The locking tab of an RJ-45 connector is easily damaged or broken off, one of the most common ways to do so is when pulling a cable through a bunch of other cables. If there is no protection for the tab then the tab will become stuck (or snagged) on another cable and break off, rendering the cable useless.

What is a non-booted (crimped or assembly style) cable?

Technically every network cable starts its life as a non-booted cable. The outer jacket of the cable is stripped to the required length, the internal wires cut to the right length, put in the right order, and the connector placed on the end of the prepared cable. Once the connector is in position, it is fixed on the end by “crimping” the gold connectors onto the wires and also pushing a plastic bar inside the connector onto the cable jacket that is inside the connector for stability.

When you use this type of cable there are some advantages and disadvantages. As you can imagine the non-booted type is slightly less expensive than its booted counterpart, but the actual difference in price is minimal, sometimes only a couple of pennies depending on where you buy them from.
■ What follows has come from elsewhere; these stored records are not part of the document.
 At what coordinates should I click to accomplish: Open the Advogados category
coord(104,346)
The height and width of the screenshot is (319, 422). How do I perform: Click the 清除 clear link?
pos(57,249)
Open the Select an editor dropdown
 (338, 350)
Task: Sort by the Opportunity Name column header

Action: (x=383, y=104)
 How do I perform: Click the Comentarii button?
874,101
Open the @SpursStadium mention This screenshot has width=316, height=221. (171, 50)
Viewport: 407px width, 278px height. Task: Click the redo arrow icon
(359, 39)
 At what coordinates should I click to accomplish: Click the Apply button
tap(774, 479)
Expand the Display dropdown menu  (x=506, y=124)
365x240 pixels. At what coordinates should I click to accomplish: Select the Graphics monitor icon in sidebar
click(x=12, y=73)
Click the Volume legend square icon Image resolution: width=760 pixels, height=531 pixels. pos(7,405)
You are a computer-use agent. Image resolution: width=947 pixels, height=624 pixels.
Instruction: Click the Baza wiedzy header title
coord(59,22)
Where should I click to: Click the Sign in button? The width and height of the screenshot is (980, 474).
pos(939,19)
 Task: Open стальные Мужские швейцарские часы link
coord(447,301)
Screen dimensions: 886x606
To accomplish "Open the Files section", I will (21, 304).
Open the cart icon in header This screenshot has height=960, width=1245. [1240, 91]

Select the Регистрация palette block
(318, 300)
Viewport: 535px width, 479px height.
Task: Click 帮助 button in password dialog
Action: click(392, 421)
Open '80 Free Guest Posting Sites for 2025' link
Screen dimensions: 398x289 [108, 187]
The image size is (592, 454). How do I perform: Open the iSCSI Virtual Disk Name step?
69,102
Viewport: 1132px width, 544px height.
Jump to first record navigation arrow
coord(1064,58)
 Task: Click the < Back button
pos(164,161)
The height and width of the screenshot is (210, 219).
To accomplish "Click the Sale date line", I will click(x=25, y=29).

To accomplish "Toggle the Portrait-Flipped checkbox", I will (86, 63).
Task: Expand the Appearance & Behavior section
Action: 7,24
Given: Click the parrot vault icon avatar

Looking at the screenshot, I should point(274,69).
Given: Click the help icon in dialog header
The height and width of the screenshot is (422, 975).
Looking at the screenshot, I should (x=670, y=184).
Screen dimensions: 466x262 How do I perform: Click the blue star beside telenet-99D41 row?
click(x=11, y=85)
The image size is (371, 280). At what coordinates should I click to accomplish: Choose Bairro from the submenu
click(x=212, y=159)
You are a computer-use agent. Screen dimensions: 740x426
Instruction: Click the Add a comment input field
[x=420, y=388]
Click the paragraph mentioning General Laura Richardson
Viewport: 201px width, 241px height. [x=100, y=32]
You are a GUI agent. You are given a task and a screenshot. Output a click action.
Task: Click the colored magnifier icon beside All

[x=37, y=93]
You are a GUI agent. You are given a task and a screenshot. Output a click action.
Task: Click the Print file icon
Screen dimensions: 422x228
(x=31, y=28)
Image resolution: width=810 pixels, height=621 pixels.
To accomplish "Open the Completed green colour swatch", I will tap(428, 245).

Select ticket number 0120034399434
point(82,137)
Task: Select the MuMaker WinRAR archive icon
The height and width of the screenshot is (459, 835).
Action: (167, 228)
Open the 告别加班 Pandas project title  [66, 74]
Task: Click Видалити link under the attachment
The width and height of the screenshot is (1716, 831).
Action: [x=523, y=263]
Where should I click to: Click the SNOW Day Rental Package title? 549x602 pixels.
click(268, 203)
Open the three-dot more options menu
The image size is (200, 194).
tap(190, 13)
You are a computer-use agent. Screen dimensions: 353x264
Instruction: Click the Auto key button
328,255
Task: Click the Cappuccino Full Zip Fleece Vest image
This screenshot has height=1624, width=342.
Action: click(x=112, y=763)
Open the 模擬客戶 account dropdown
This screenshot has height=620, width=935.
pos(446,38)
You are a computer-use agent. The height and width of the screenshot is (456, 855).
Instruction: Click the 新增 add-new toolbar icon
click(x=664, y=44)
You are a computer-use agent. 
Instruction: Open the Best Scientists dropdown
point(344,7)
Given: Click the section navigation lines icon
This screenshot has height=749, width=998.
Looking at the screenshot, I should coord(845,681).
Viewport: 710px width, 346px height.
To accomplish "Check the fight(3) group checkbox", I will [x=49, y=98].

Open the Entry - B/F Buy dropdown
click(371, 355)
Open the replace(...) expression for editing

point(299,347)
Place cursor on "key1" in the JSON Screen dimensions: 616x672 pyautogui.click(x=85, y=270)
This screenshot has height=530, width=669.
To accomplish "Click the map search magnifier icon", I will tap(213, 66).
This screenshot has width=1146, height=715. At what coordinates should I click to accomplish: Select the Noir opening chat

The non-booted type has no strain relief capabilities or protection for the locking tab on the connector. But there is one advantage to non-booted cables… They are very suited to high-density applications such as patch panels. If you have a 96 port patch panel with 96 patch cables connected to it, things are going to be a bit tight! If you are using molded booted patch cables you may run into a couple of issues…

The point at which a crimped cable is flexible is right at the point the cable exits the connector, this is not the case with a booted cable, you have the additional distance the boot takes up before it becomes flexible. This may not sound too bad, but this can make a big difference in a couple of ways. The cable will protrude further from the patch panel, due to the boot, which may make it difficult to fit into existing cable management, or could even mean that the door to the rack will not close. Additionally, the locking tab may be difficult to disengage on a booted cable in our patch panel scenario, the extra room the boot takes up can make a difference between being able to press it in enough to release the connector or not.

A word on choosing the length of a patch cord

We are mentioning this point in this article because the differences we have just described between booted and crimped play part in choosing the correct length of patch cable for your application. Anyone who is building a rack in an office or multiple racks in a data center wants to make a good job of cable management.

Untidy cables are painful to look at and are also a reflection on the installer themselves. We have seen installers meticulously measuring distances between patch panels and equipment with just plain cable, string, etc. to work out exactly what lengths to order, but this approach usually ends badly.

The length of a patch cable is measured from the end of one connector to the end of the other connector, not the length of the cable without the connectors. So why mention this in an article about booted vs. crimped cables? Well as described above, a booted cable does not flex as soon as the cable emerges from the connector because of the boot, the length of the boot is obviously part of the overall length of the cable itself.

So getting back to our installer who has just worked out he needs 300 3ft booted patch cables. When he comes to install them he suddenly finds out that hardly any of his patch cables are long enough!

So where did he go wrong? When a patch cable is booted, the cable does not bend directly at the connector body like a non-booted cable. There is the length of the boot to account for on both ends of the cable, this can reduce the overall length available between the ports he is trying to connect.

The best way to work out the needed length is simply measured as described and add 6 to 12 inches to your measurement. It will not matter that the cables will work out longer in some instances, as long as you order the same lengths it will be easy to produce a tidy and symmetrical result.